When a people in some little area developed agriculture there was a ballooning effect. Now people with a certain “look” expanded rapidly in population, swamping the populations of differently-looking people over larger and larger areas. Now you have large numbers of people who look like X, Y, and Z, which we now call “races”. There are smaller populations of people who don’t look like X, Y, or Z, either because they retain much of their pre-agricultural genetics, or they are a mixture of X, Y, and/or Z - or both.
Don’t forget about the potential impact of the apparent interbreeding with Neandertals and Denisovans. That could potentially explain a lot of the differences we see, as Caucasians have more Neandertal heritage, Melanesians (and some of their neighbors) have some Denisovan ancestry, and Africans don’t have much of either.
Neandertals are presumed to have split off from our common ancestor about 350-400k years ago, so there was plenty of time there for the development of different genes. If some of their genes provided advantages to Homo sapiens when they were introduced through interbreeding, they could have caught on relatively quickly. These advantages could have been something as simple as features that were perceived as more attractive, leading to their bearers producing more offspring.
Oh, and just think about the variety of dogs that exist… most of which came about in a matter of centuries. Of course, a generation of dogs occurs in a much shorter period, and there’s a lot more selection for specific traits, but it just goes to show what’s possible as far as mutations and gene selection.
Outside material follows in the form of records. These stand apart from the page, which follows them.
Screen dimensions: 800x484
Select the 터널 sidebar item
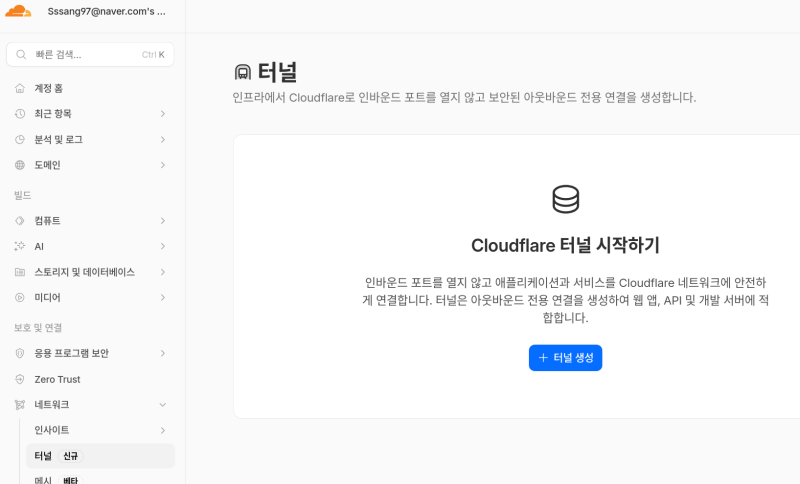pos(43,456)
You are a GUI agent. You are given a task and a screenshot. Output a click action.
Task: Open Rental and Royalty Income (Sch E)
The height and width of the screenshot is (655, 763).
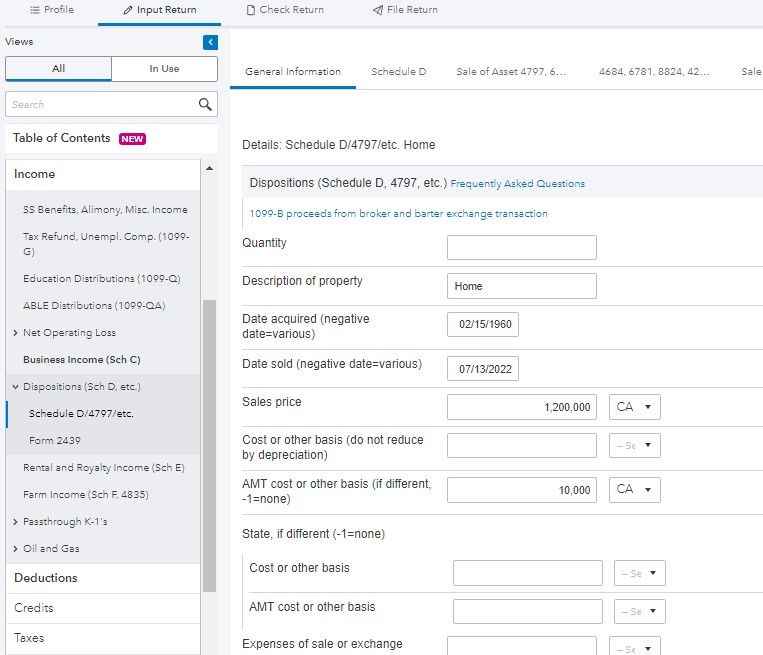pos(103,468)
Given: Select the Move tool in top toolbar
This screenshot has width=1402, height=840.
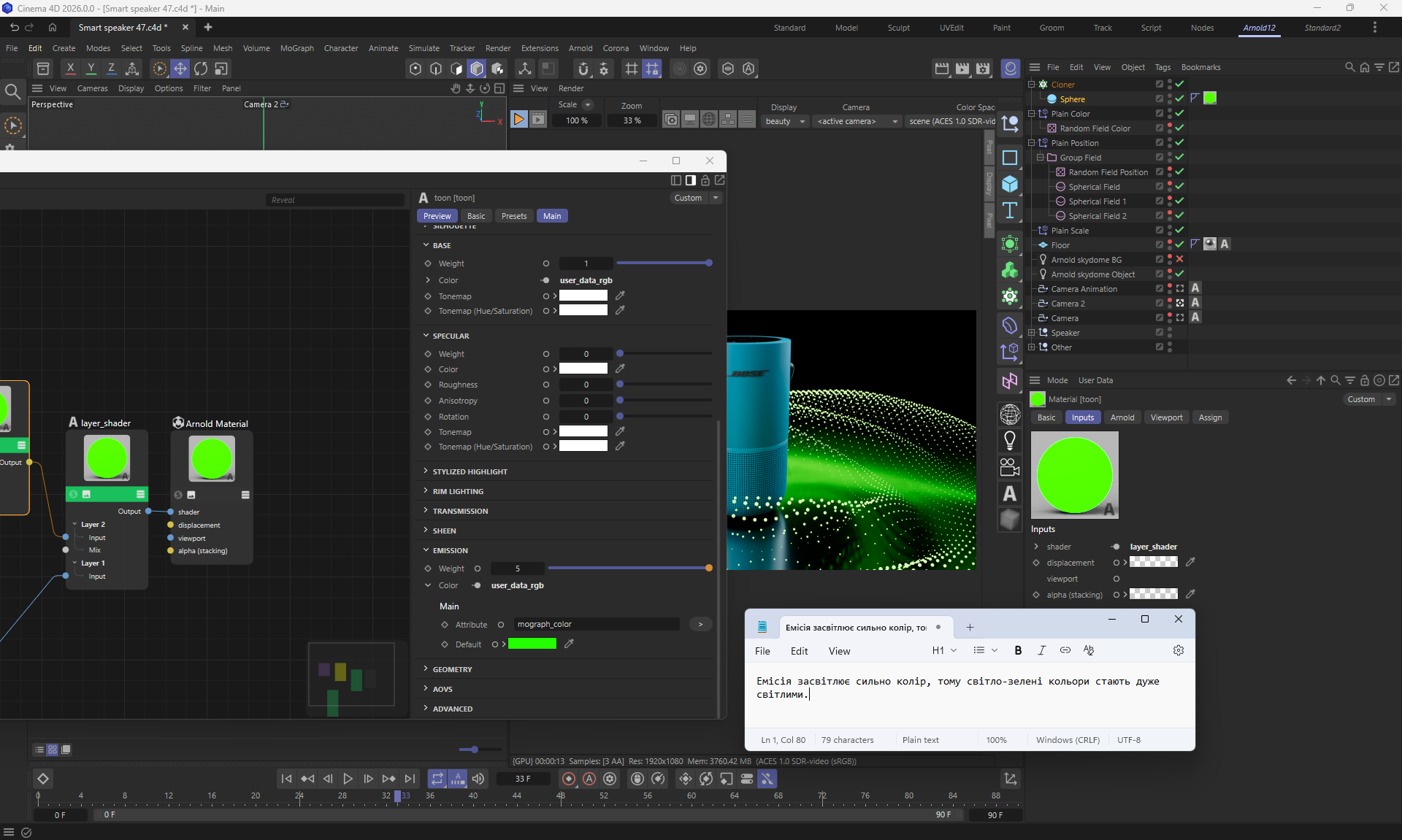Looking at the screenshot, I should pos(180,69).
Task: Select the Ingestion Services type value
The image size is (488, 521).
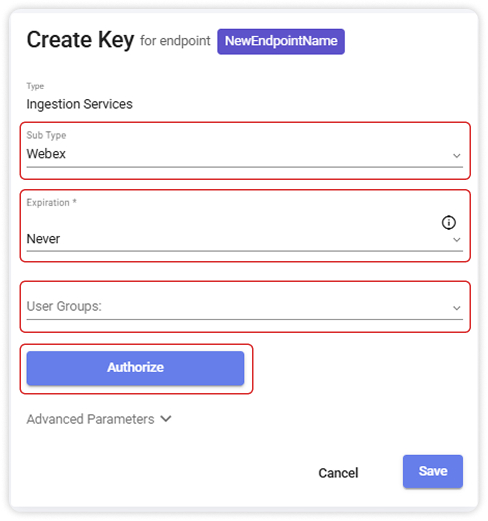Action: tap(79, 104)
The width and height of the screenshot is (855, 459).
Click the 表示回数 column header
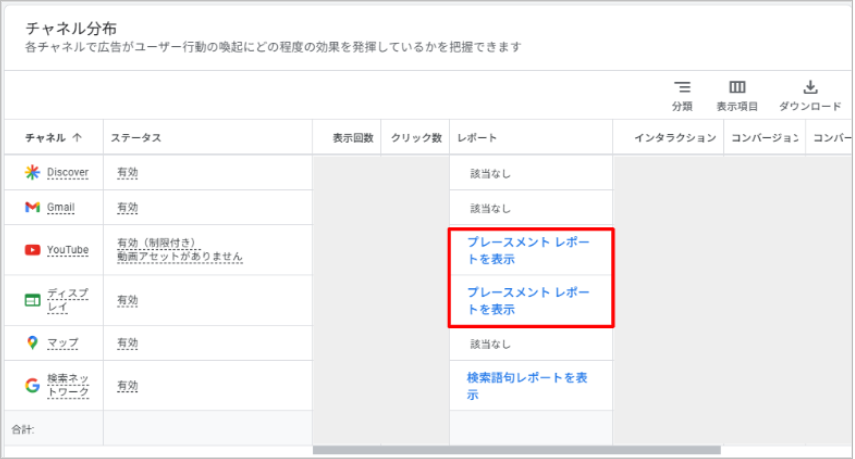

Not necessarily. The culture can travel without the people traveling with it. In fact, biologists have been going back and forth about whether it was cultural diffusion or human migration that brought agriculture into Europe from the M.E. I can’t remember for sure, but I think the consensus now is that it was largely cultural diffusion.
Recent studies on ancient DNA have dealt a serious blow to the post-war pet theories of diffusion as the main mechanism of the spreading of agriculture. Evidence is accumulating that hunter-gatherers were in fact replaced by invading agriculturalists in Europe. Below are just a couple of quick links on the subject:
Do you really think that the Koreans and Japanese just sat in their own territories for thousands of years totally ignoring each other? Of course there’s been back and forth between the Koreans and Japanese. Archaeological evidence and written records show that the Japanese have been in contact with the Koreans and Chinese since the Yayoi period, if not before.
Do we know if the spread of farming in the different geographical areas always resulted in population replacement rather than cultural expansion w/o population replacement?